Geoff McDonald: Yeah, definitely apply the obfuscation to the response so that the exact size of the token can't be reconstructed by the attacker on the network. So I think that's the most basic thing that they should do, and it's extremely easy to add. It's extremely cheap. It should have no impact on the user experience. It just makes things significantly more secure. As our research shows, you know, that isn't a perfect solution still. Other things that are good at mitigating it, while not impacting the user experience, is batching the tokens. So don't send it one token at a time, send it 10 tokens at a time. Nowadays, these large language models, they generate really quickly. So even if you're sending a response to the customer, to the user, every 10 tokens, from the user's perspective it'll look just the same. And this is already what a lot of the large language model providers do. And it also helps reduce the risk. So I would recommend to any provider to combine both those techniques together, batch the tokens, as well as add obfuscation on top of that as well, with adding a random length string to each reply as well.

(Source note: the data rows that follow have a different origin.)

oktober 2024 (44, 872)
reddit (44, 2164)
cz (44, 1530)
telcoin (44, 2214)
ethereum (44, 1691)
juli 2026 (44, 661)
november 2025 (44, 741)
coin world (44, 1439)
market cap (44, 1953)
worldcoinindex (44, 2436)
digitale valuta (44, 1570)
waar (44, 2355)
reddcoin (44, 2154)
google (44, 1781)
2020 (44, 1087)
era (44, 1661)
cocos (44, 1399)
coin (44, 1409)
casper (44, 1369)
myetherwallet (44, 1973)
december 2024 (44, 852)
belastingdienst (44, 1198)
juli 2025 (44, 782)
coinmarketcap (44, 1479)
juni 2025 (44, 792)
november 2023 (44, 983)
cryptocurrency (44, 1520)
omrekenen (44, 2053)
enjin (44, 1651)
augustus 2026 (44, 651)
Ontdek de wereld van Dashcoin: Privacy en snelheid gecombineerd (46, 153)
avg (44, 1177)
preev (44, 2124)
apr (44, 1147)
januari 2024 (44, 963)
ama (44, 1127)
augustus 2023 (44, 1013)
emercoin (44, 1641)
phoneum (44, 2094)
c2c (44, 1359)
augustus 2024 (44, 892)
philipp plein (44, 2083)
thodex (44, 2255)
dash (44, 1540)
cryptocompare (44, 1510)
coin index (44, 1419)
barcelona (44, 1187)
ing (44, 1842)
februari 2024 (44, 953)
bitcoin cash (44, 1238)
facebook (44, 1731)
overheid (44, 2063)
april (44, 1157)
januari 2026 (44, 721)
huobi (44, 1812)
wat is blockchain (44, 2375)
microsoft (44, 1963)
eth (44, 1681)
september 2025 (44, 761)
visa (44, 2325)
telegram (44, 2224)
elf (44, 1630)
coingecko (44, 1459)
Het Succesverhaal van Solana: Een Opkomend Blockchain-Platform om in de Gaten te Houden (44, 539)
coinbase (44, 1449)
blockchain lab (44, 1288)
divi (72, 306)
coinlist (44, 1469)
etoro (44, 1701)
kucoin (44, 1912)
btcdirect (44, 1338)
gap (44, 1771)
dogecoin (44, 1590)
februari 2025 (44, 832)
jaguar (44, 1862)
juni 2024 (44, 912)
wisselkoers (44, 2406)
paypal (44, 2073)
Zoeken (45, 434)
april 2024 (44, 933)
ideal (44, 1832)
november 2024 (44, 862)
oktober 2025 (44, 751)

Sherrod DeGrippo: It sounds like one of the things that comes out of this is that engineers and designers, you know, product designers and architects need to understand that the way it streams the response, the way it caches things, and the way that tokens are used and released, that is now part of an attack surface, which I don't think most developers, even really deeply security-minded developers, would have considered part of the attack surface previously. But this paper that you released and the blog posts and everything really proves that those things are absolutely risks. I also think about LLMs being put into sensitive potential environments like healthcare or legal stuff or government stuff, and making sure that there are people that understand what a side channel is, how traffic analysis works, and include them in some of this architecture. Because those are the people that are going to be able to say to you, Hey, you know, I know it feels very real and conversational if you do it this way, but we need to put in some mitigations to make sure that it's not causing unnecessary indications of what those topics are.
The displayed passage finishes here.